Niverville council passed its 2023 budget on Tuesday night, which is based on a four percent increase to the average resident, three percent lower than the national average rate of inflation last year.

Homes worth $319,600 will see a roughly $78 increase to their tax bill to account for inflation while the waste collection levy is increasing to $140 per household from $125, the first increase since 2020, to recover increasing costs for the service.

To account for roughly $500,000 in wage increases for over 100 workers the town employs, Mayor Myron Dyck said the town had to consider what projects to include in the budget and what to forego for another year.

“There’s no new sidewalks going in this year, we’re going to repair what we have,” Dyck said.

Patching and crack filling of roads and sidewalks is all the town allocated in this year’s budget to account for two minimum wage increases, one which will bring the minimum hourly wage of $13.50 to $14.15 in April and again to $15.30 in October.

“There’s more money being paid on wages here, which is great, but that just means then we only have so much money to do other things with,” the mayor said.

During his budget presentation CAO Eric King revealed the town would not be moving forward with a sewer renewal and rebuilding of 4th Avenue South due to “high costs.”

The town allocated $1 million for the project, but a tendering process yielded bids out of their price range, the lowest coming in at $1.4 million.

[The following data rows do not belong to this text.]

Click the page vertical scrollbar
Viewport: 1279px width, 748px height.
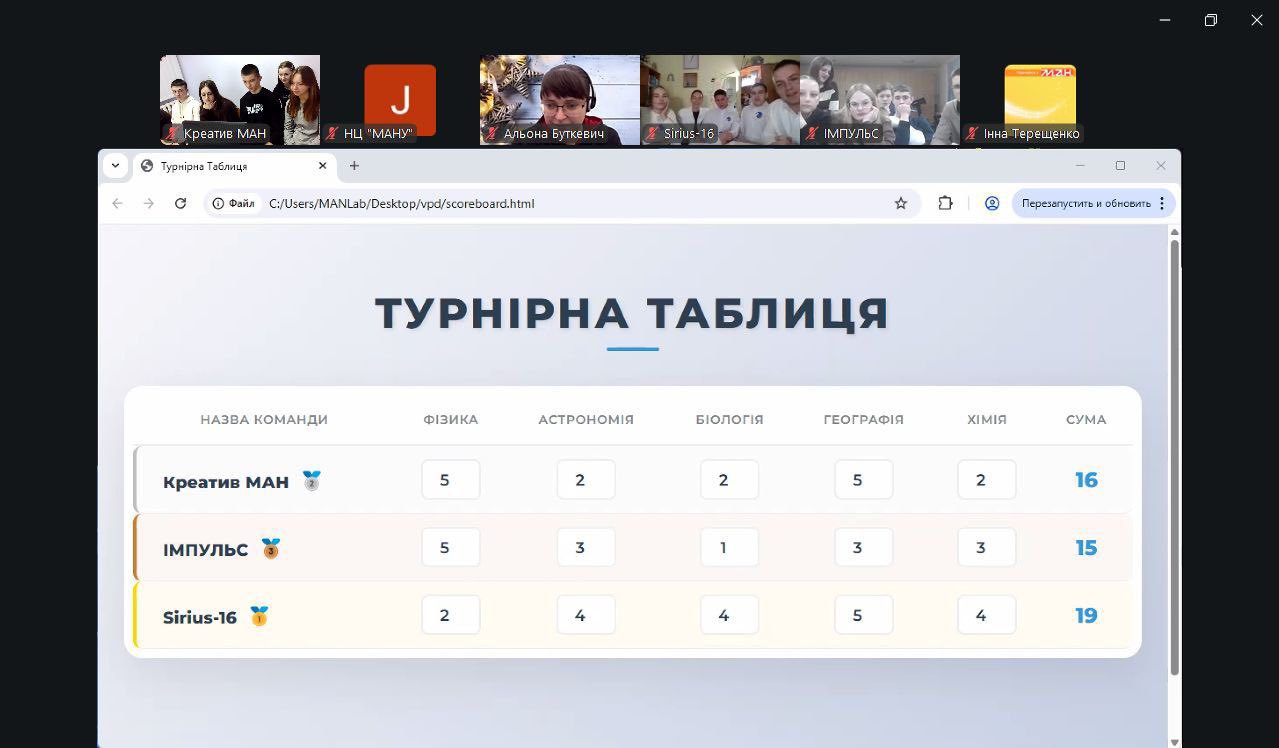point(1174,450)
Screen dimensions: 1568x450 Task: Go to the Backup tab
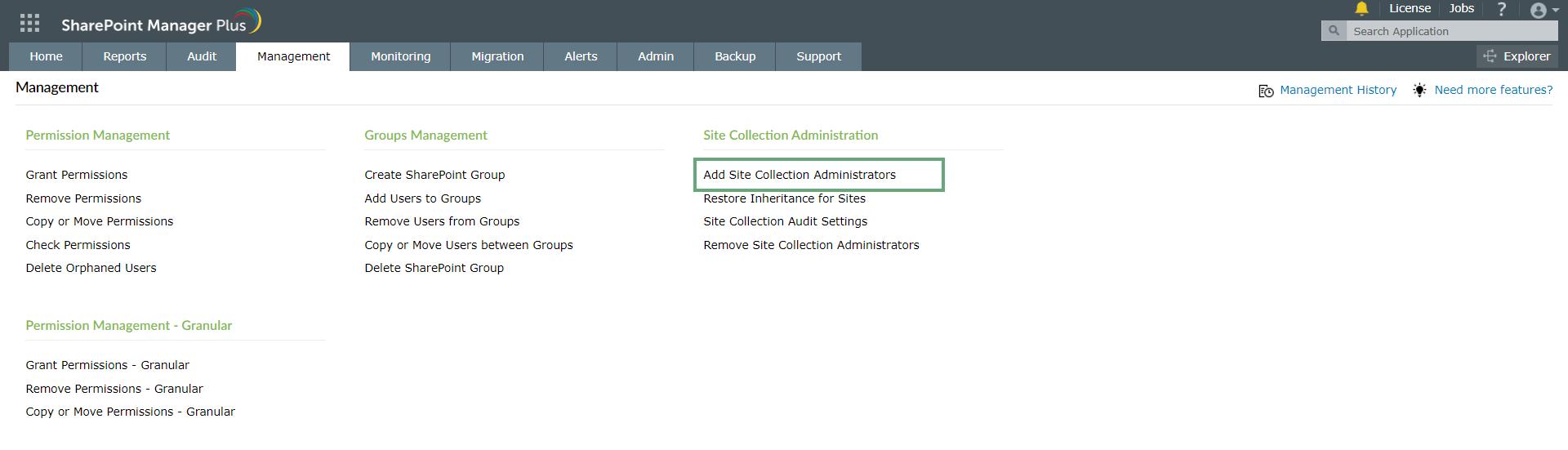tap(735, 56)
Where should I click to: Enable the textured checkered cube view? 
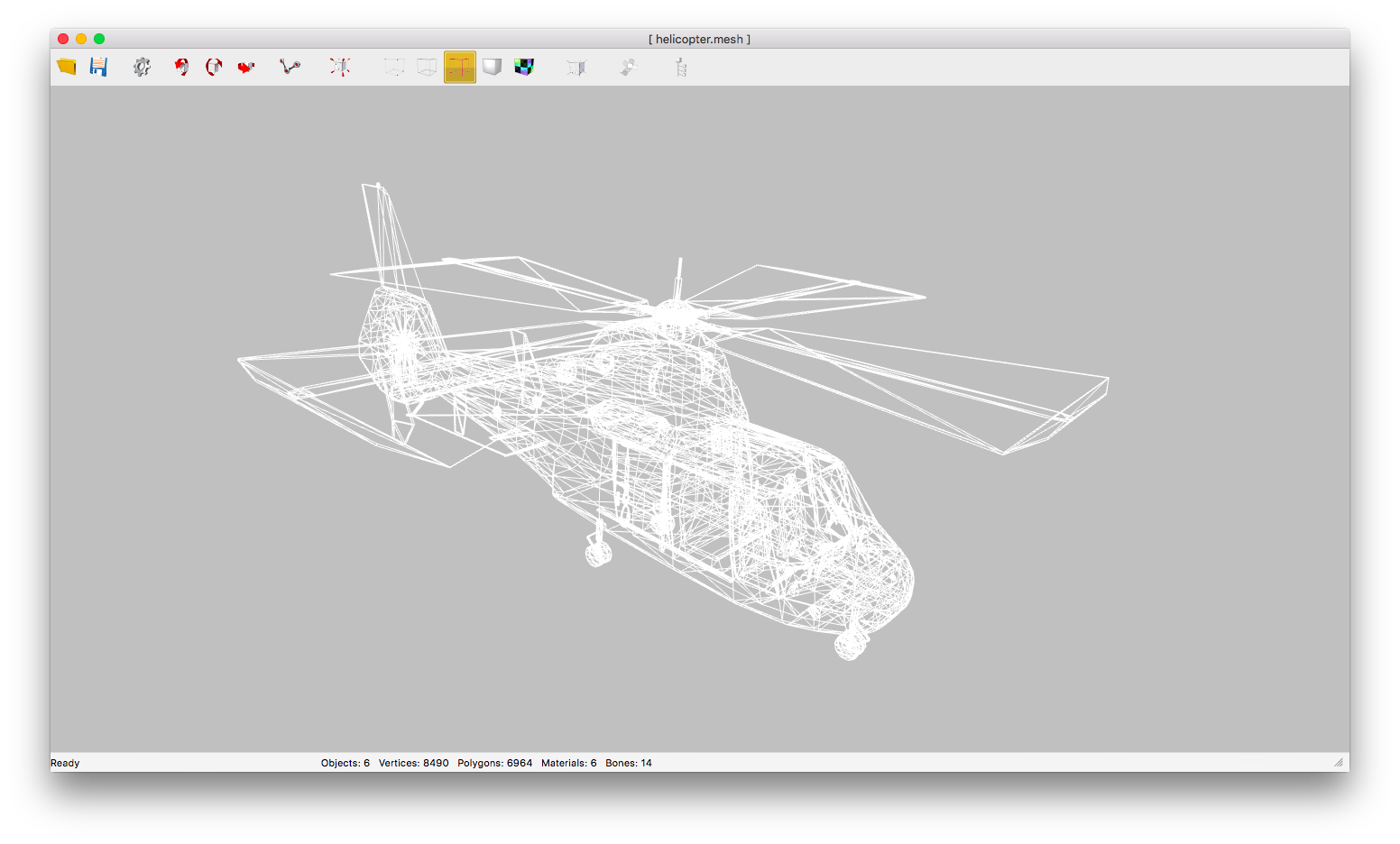click(x=524, y=67)
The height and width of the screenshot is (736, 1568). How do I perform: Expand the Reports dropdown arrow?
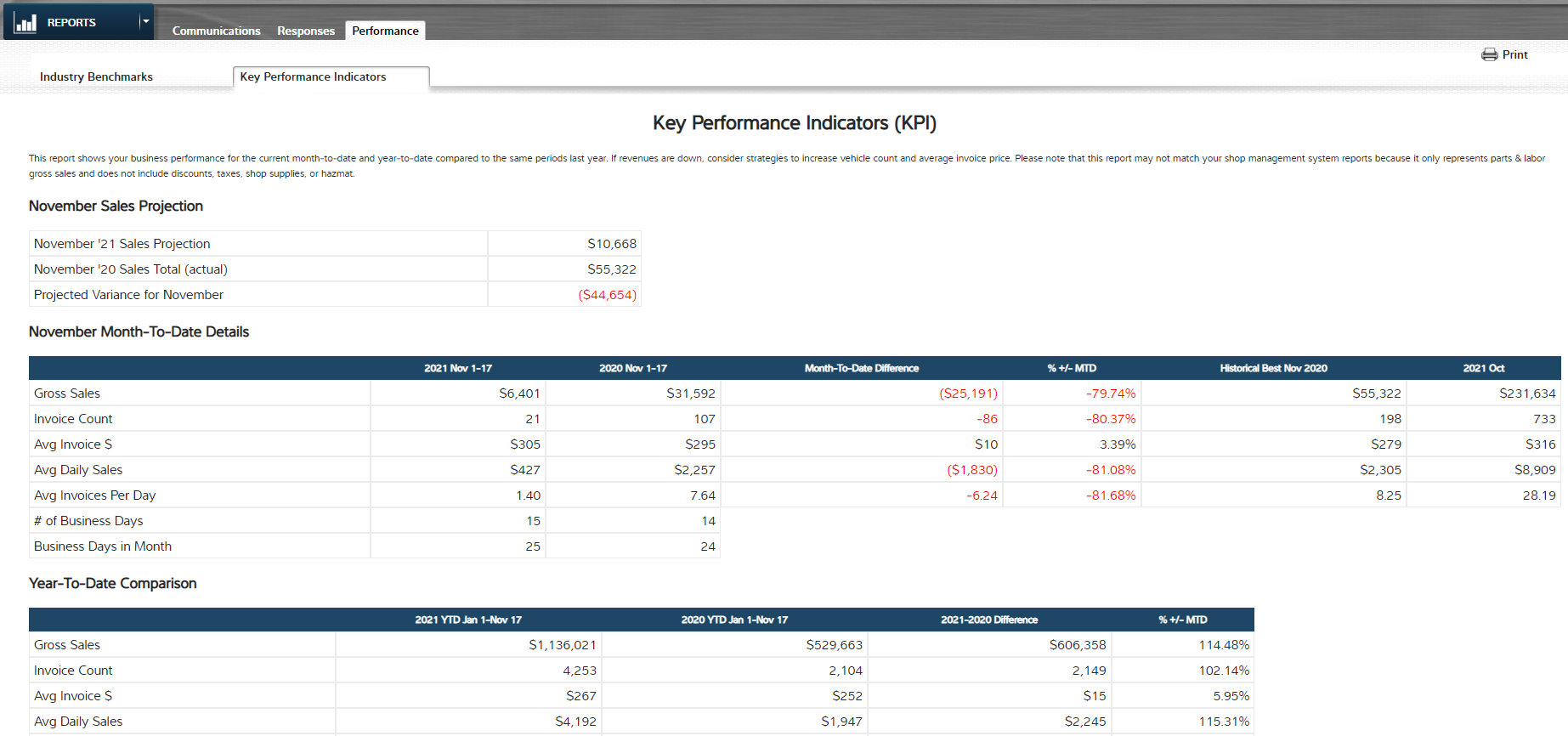point(146,21)
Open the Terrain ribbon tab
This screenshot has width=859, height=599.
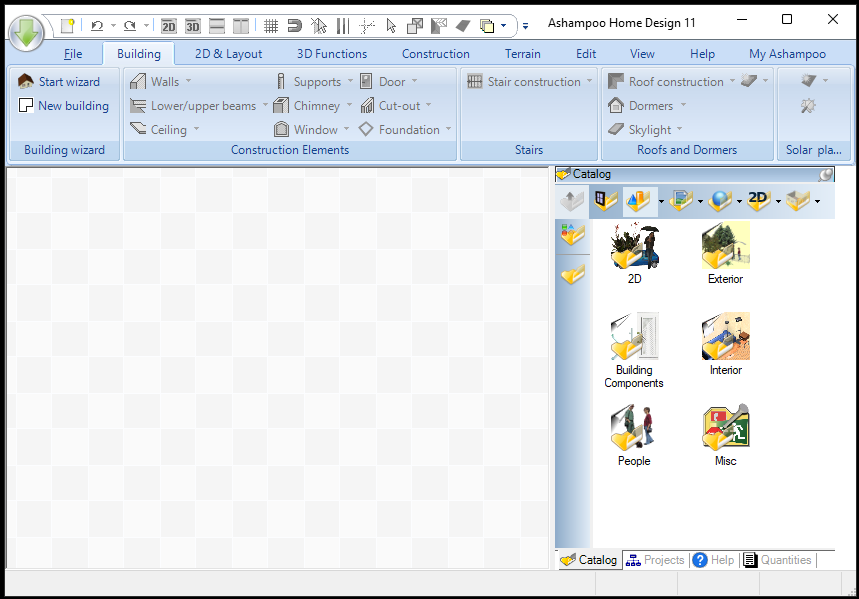(523, 54)
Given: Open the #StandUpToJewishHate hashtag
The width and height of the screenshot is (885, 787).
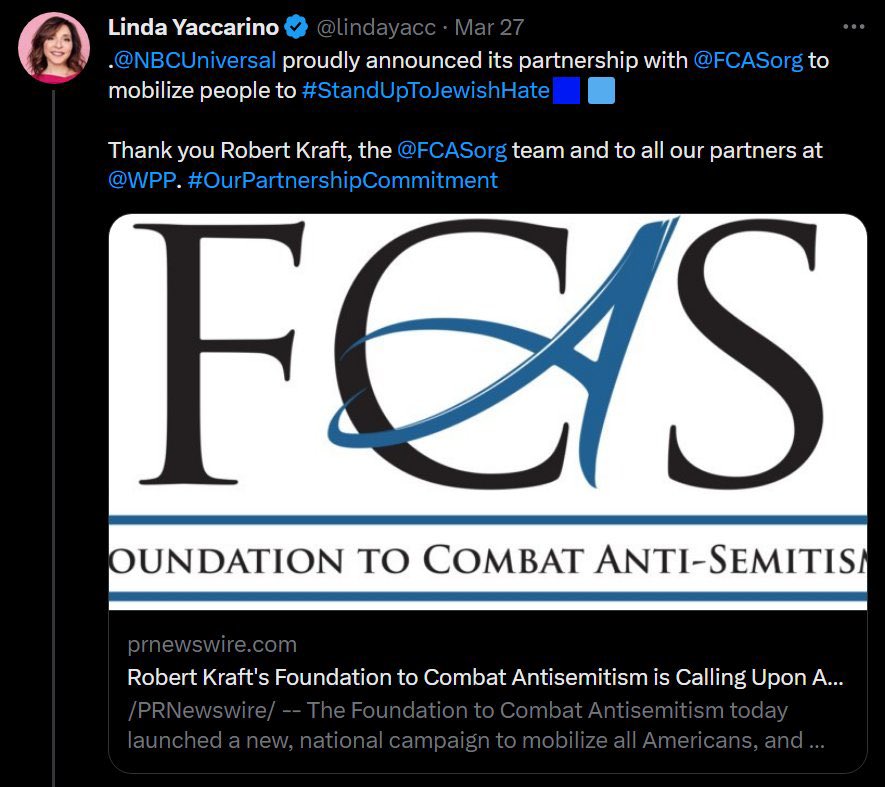Looking at the screenshot, I should pyautogui.click(x=426, y=91).
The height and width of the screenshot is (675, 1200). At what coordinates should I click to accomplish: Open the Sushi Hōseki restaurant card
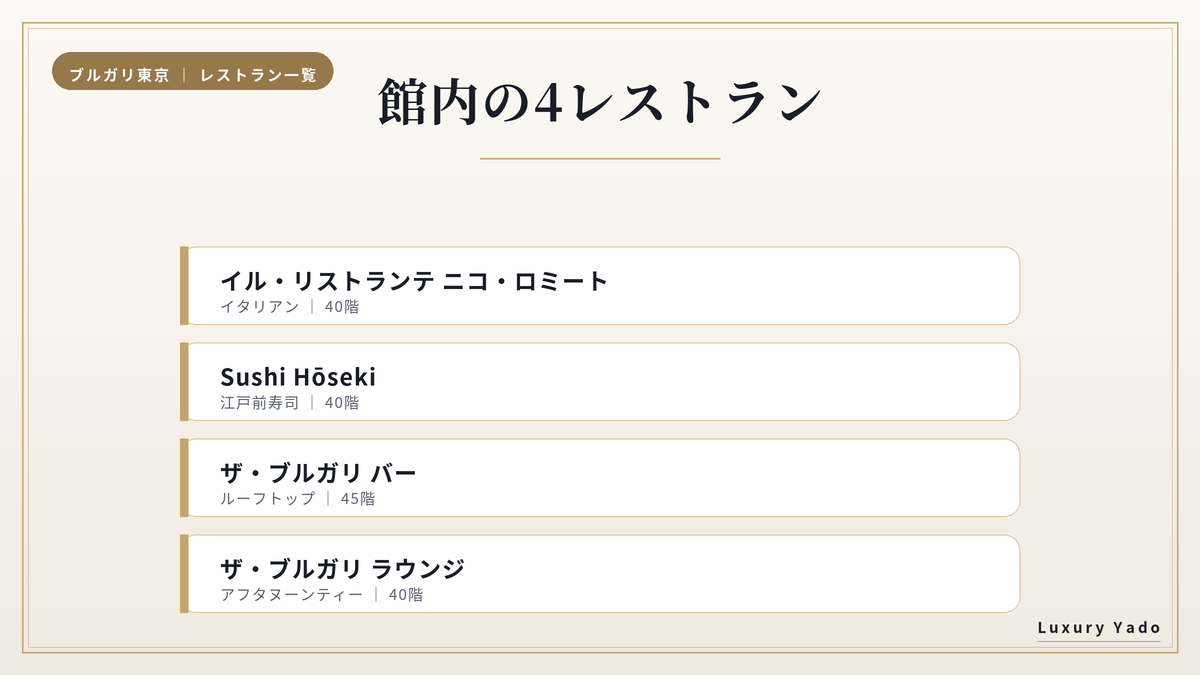tap(600, 382)
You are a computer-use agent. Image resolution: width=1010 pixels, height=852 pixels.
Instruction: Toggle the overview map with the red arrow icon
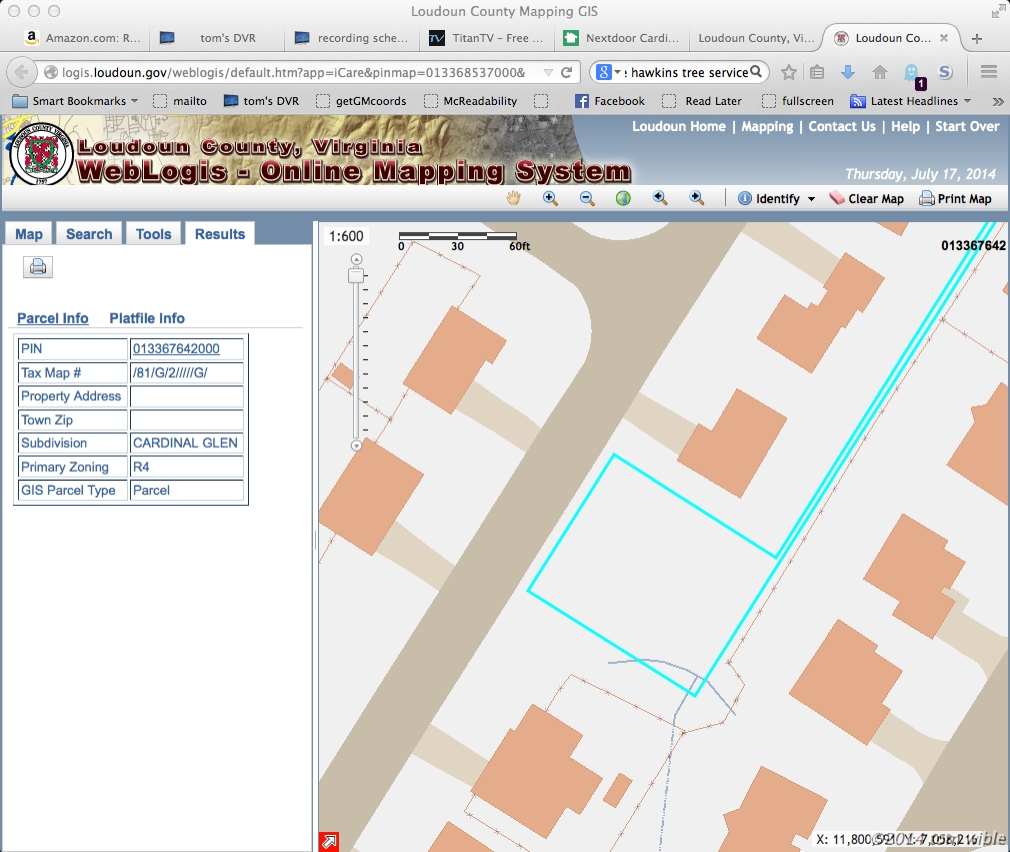329,841
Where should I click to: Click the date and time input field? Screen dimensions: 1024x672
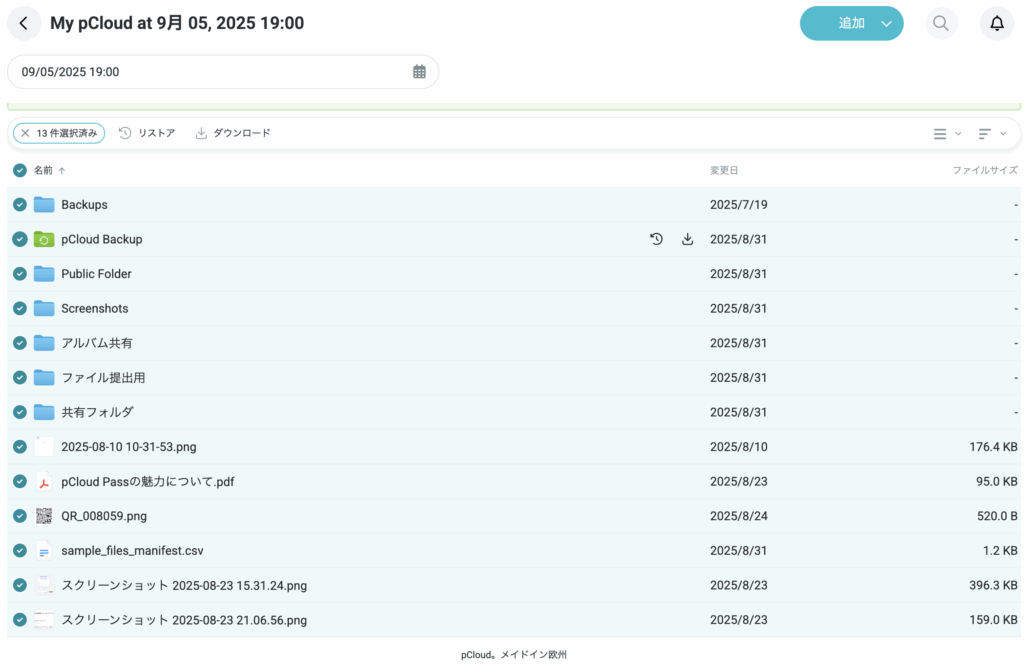210,72
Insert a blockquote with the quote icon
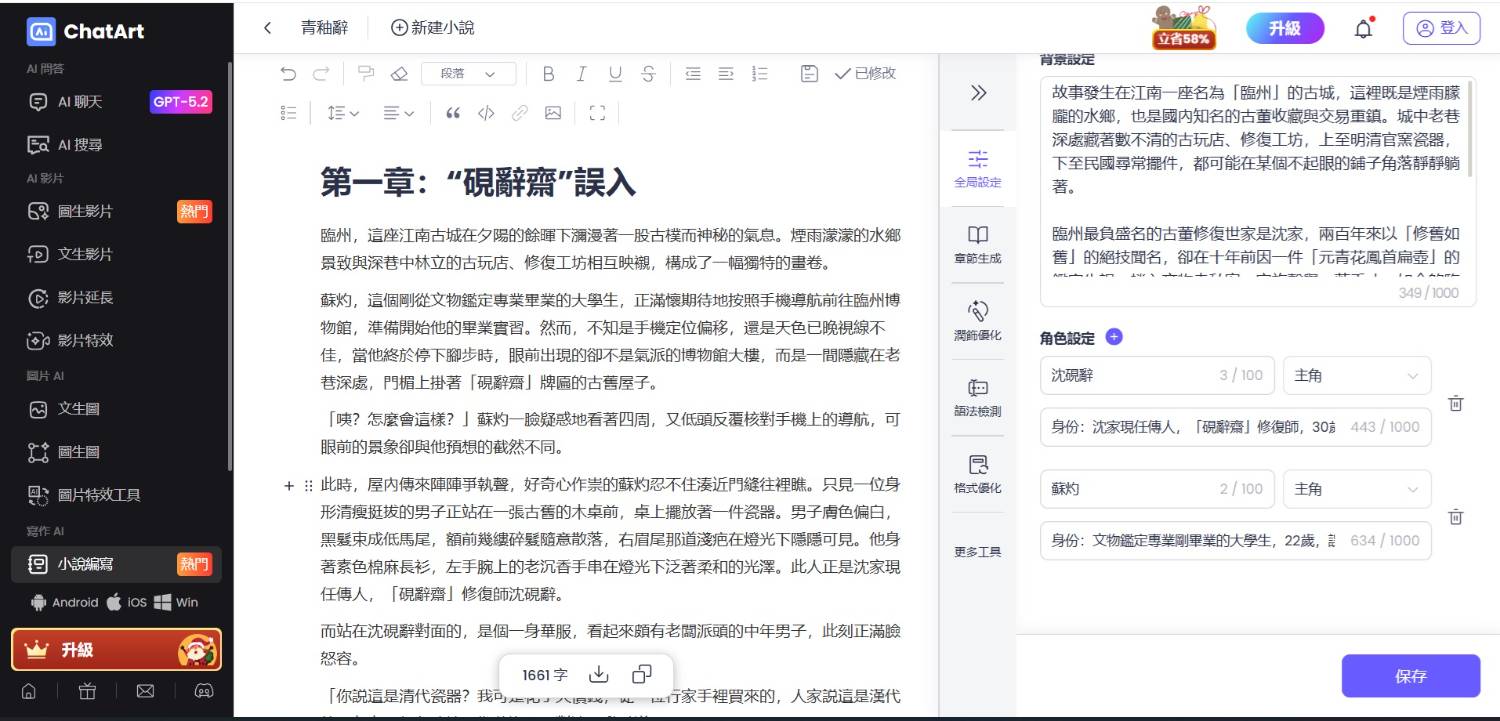The height and width of the screenshot is (721, 1500). 453,113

Dyck said the town will re-tender the project in the fall in hopes of getting a better deal.

“It might come back at $2.5 million (bid) but we don’t know, that’s the risk,” he said.

Capital projects for the town include improvements to Station Park and Opa’s Park, the addition of two crosswalks on 5th Avenue South and money for the fire hall to finish replacing turn-out gear, buy a new water tanker and save for a future hall expansion.

Other projects include a cemetery expansion and completing the CRRC with back up power to use as a shelter in the case of an emergency.

King said signals on Mulberry Avenue and Provincial Road 311 will be installed as early as late spring, while a detailed design of the 311 between Krahn Road and Wallace Road will be underway soon.